• PROBLEM REQUIREMENTS:
Please show every line from the entries that carries the word "section".

***

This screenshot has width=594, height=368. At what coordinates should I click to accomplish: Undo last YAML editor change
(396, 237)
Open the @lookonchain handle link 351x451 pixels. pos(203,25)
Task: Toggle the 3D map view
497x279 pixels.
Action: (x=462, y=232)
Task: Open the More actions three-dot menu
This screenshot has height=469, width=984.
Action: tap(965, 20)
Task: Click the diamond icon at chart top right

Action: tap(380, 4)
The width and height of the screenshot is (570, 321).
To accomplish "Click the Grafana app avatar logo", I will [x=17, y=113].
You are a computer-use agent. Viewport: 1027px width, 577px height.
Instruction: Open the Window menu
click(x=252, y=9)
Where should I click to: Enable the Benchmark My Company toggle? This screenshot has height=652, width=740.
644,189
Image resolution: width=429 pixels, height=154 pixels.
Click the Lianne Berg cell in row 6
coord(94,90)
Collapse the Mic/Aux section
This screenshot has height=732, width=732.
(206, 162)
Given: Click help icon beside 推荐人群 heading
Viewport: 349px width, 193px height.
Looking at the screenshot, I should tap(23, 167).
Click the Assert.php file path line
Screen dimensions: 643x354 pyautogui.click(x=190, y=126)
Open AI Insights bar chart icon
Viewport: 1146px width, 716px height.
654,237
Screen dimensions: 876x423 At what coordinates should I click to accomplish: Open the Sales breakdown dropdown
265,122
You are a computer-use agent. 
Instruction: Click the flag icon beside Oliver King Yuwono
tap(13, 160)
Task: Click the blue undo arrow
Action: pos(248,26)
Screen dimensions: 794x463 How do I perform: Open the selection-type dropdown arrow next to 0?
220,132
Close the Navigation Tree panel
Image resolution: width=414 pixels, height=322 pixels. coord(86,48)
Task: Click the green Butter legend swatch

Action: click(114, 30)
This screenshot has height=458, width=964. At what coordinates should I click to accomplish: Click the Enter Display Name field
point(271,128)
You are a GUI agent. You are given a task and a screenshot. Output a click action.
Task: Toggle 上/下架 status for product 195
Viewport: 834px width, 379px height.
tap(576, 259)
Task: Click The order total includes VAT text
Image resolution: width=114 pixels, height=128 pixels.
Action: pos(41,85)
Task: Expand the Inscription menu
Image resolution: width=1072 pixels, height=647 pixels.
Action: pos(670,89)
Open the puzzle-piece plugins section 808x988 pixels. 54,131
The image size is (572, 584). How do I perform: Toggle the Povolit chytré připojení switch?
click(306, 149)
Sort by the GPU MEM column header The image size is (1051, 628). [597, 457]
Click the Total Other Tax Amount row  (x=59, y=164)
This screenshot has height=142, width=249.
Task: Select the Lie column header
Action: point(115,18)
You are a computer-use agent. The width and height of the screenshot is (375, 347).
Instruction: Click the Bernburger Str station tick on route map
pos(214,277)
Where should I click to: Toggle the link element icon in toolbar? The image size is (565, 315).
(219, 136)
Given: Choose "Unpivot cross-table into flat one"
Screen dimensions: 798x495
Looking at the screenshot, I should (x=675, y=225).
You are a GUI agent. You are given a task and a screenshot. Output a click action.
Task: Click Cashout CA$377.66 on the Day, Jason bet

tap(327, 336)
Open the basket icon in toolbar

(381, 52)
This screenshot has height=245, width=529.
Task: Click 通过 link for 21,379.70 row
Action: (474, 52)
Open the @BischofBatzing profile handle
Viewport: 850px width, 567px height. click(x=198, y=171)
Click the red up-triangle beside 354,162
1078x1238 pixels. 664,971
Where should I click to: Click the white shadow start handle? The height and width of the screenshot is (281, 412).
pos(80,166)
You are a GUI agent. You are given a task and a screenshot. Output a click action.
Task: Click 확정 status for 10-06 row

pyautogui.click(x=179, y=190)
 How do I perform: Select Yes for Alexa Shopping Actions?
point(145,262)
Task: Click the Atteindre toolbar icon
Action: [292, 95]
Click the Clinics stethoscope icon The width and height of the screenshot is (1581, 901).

***

• ANSWER BOX:
Collapse the Mic/Aux section
Open the puzzle-piece plugins section 808x988 pixels. 54,131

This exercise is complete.